- THE EXERCISE -
Count how many lines in the entries below contain the string "Прихожая". Give only the number.

---*---

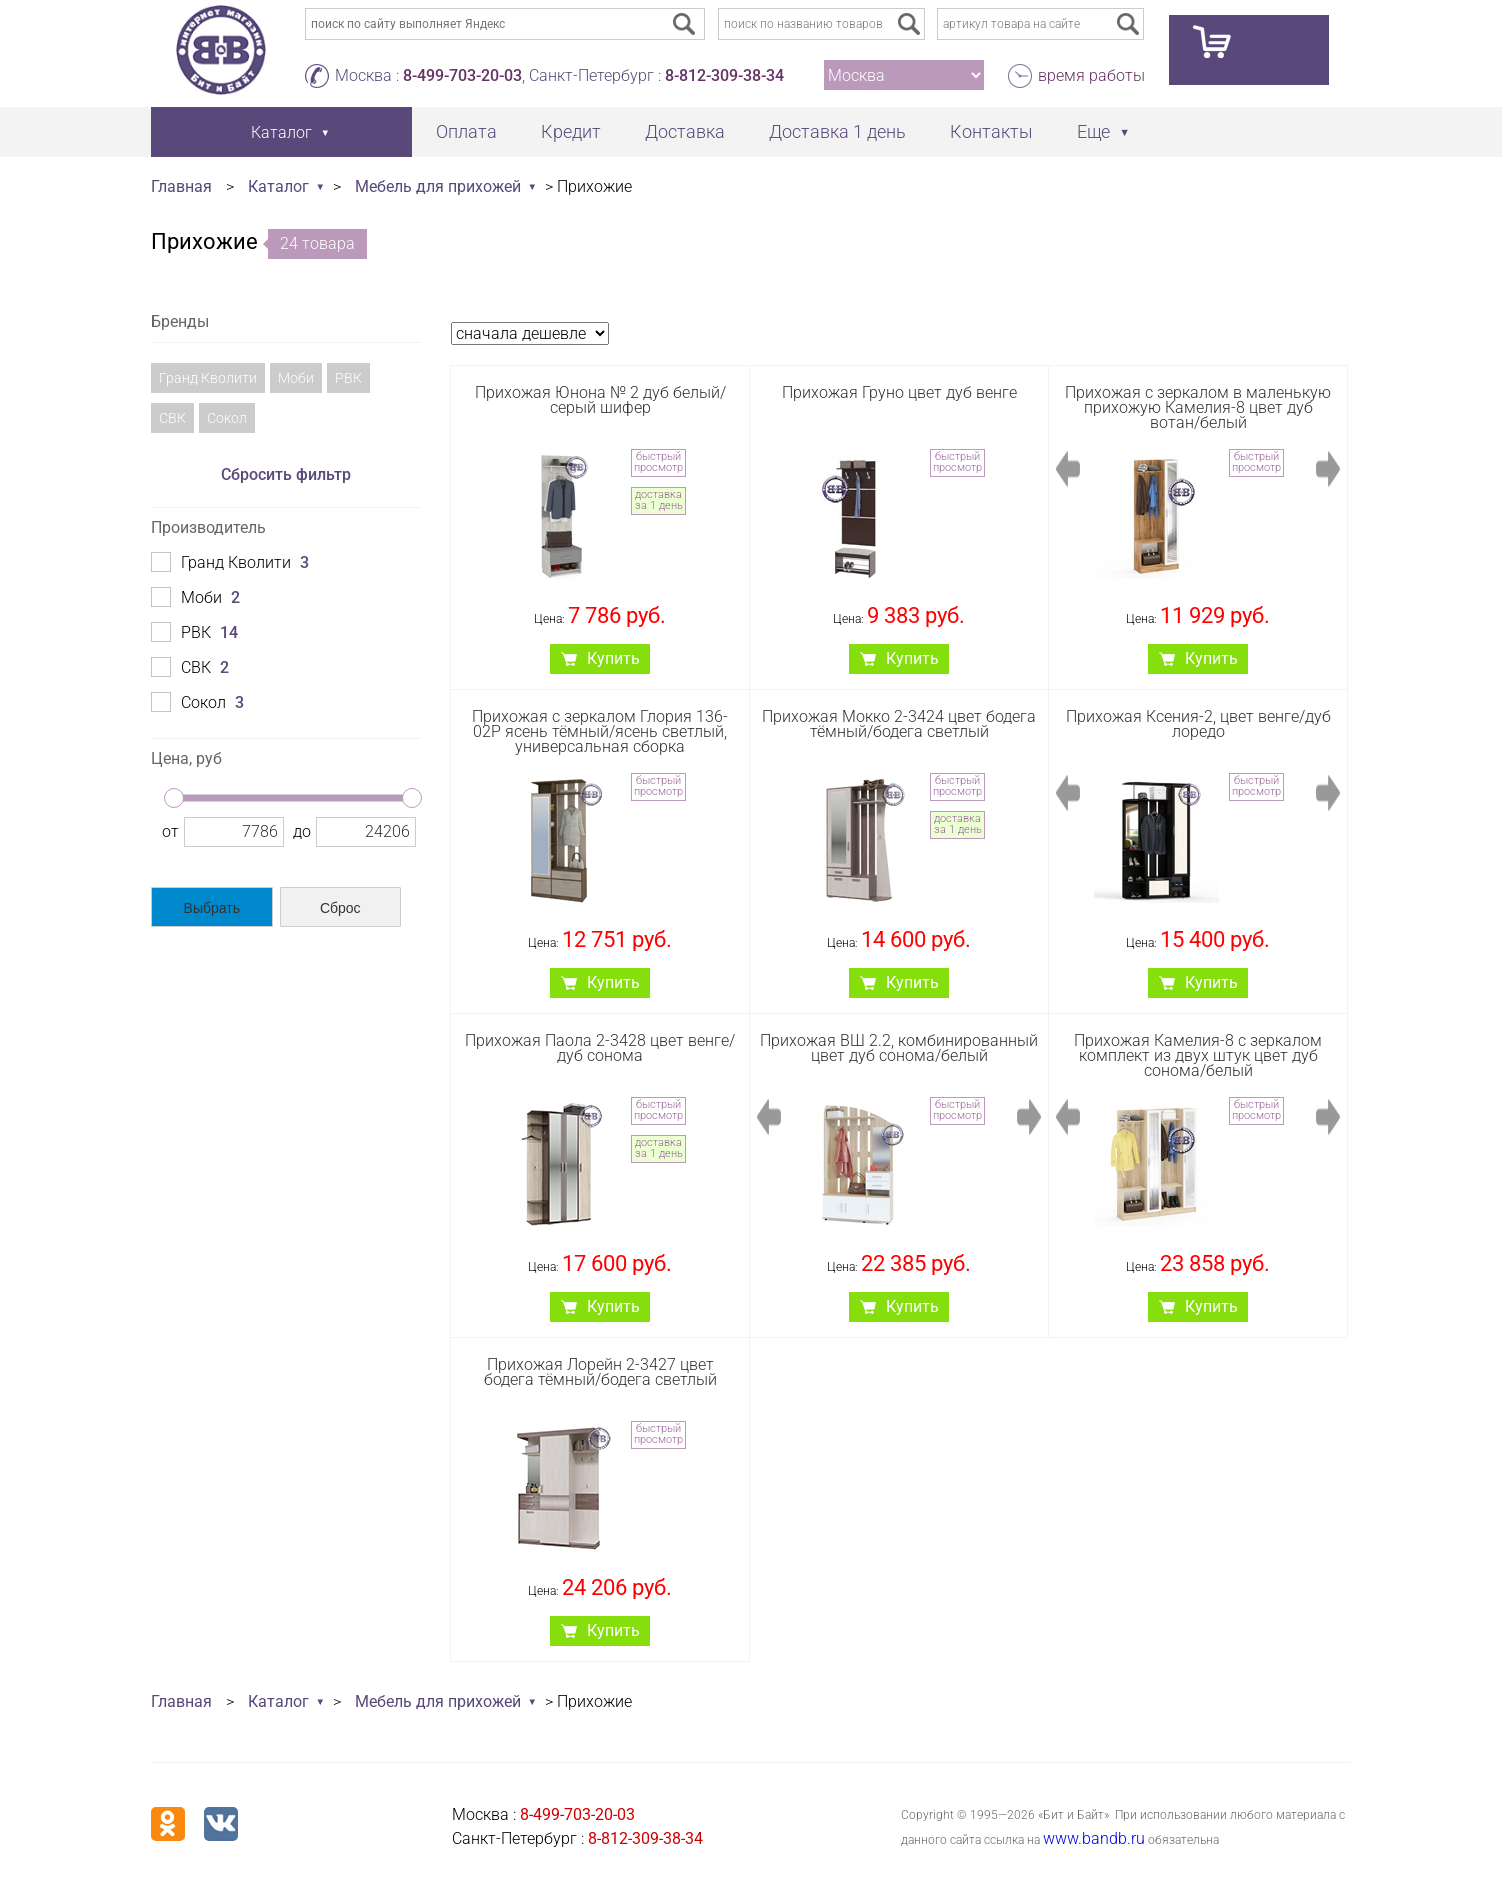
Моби (296, 378)
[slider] (174, 798)
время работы (1091, 75)
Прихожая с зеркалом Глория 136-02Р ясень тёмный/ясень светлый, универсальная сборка (600, 731)
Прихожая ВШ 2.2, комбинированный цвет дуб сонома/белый (899, 1048)
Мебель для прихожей (438, 186)
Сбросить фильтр (286, 474)
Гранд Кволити (208, 378)
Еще (1093, 131)
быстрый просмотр (658, 462)
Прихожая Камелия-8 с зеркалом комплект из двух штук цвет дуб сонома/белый (1198, 1055)
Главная (181, 186)
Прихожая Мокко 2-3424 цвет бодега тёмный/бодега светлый (899, 724)
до (302, 831)
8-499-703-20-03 (462, 75)
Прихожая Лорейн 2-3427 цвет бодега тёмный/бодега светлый (600, 1372)
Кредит (571, 131)
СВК (172, 418)
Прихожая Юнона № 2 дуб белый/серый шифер (600, 400)
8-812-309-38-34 (724, 75)
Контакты (991, 131)
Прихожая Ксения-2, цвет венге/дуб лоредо (1198, 724)
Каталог (278, 186)
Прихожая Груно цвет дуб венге (899, 392)
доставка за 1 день (659, 500)
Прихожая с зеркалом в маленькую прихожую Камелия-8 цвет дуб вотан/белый (1198, 407)
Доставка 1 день (837, 131)
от (170, 831)
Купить (613, 658)
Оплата (466, 131)
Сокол (227, 418)
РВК (348, 378)
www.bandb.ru (1094, 1838)
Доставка (685, 131)
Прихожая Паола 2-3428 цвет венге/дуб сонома (600, 1048)
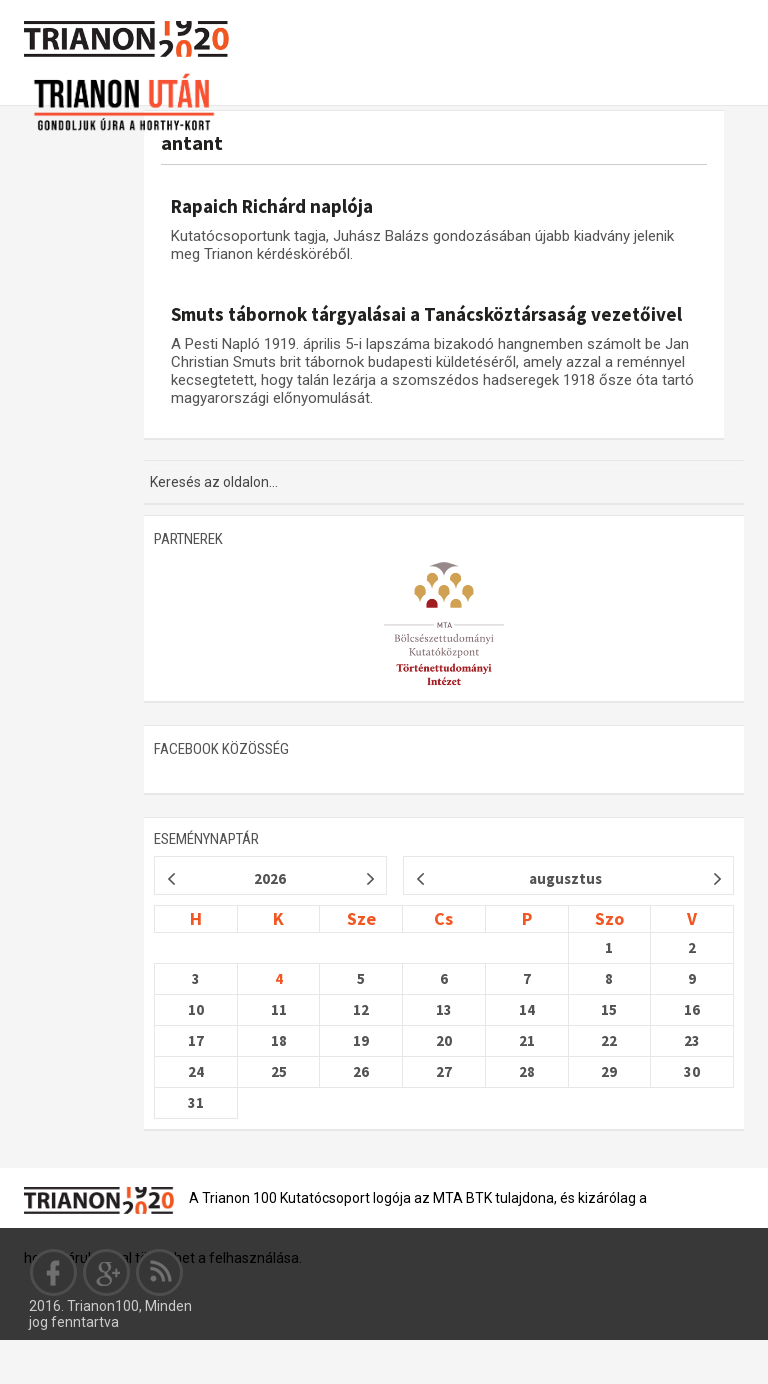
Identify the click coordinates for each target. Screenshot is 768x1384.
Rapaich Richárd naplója (272, 206)
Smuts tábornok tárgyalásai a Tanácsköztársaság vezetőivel (426, 314)
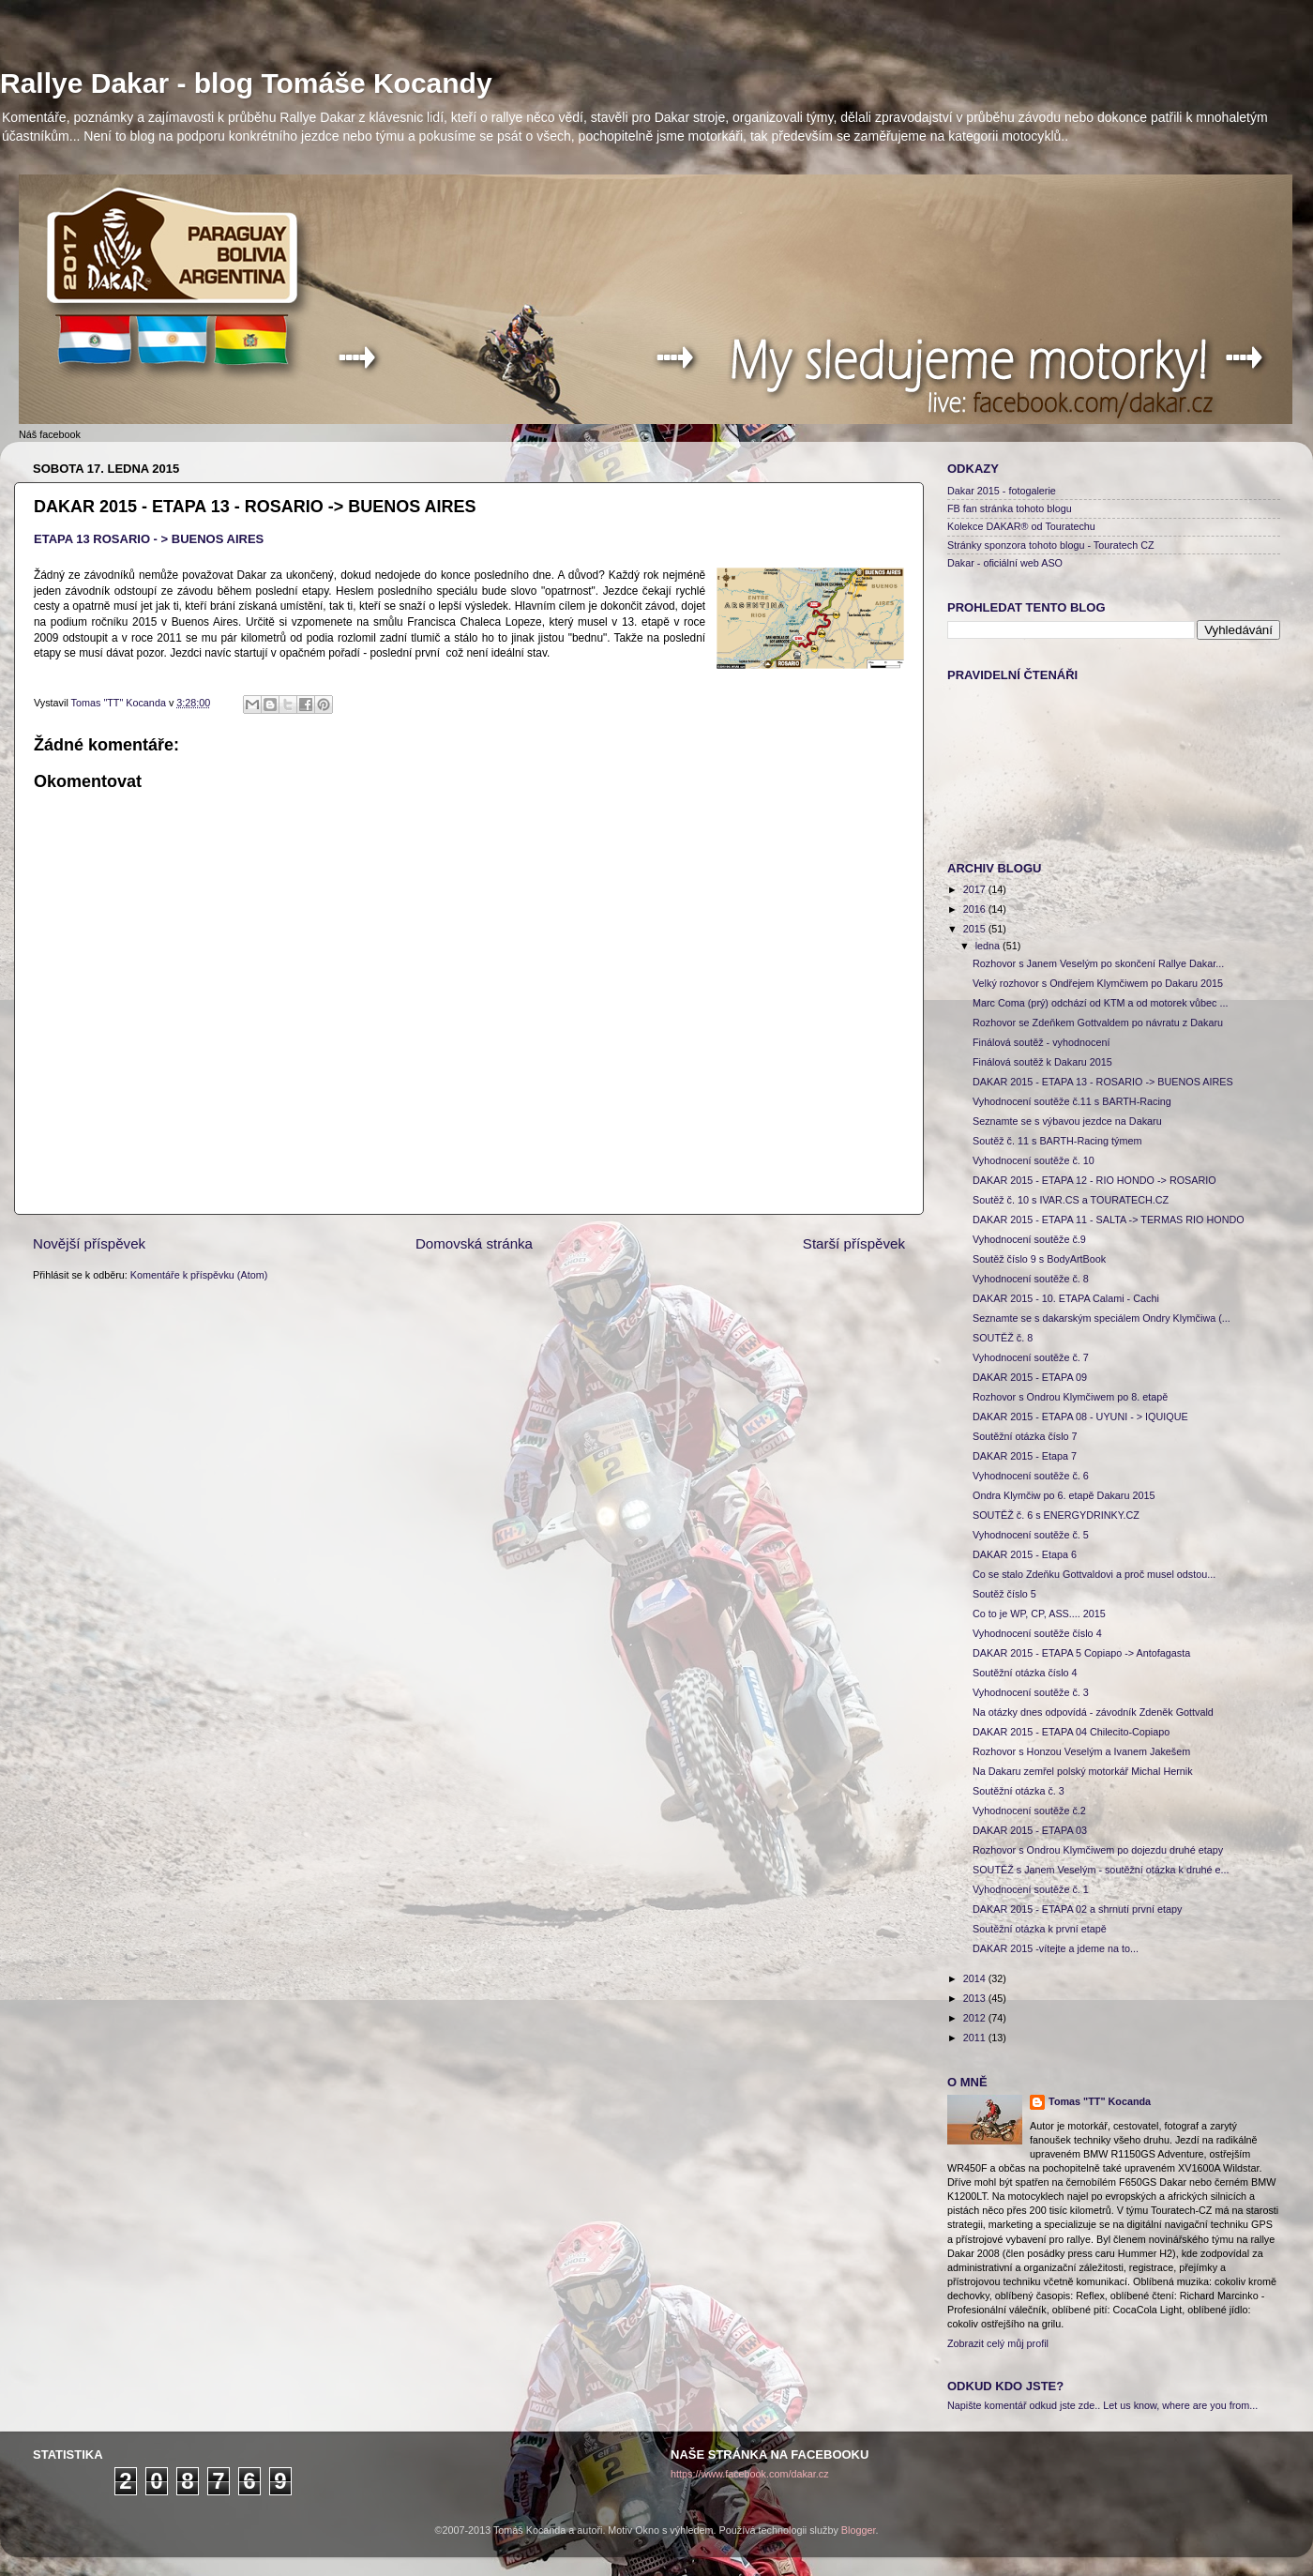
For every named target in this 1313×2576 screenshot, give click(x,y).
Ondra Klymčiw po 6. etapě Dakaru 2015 (1064, 1495)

---*---

- FINISHED EXERCISE -
10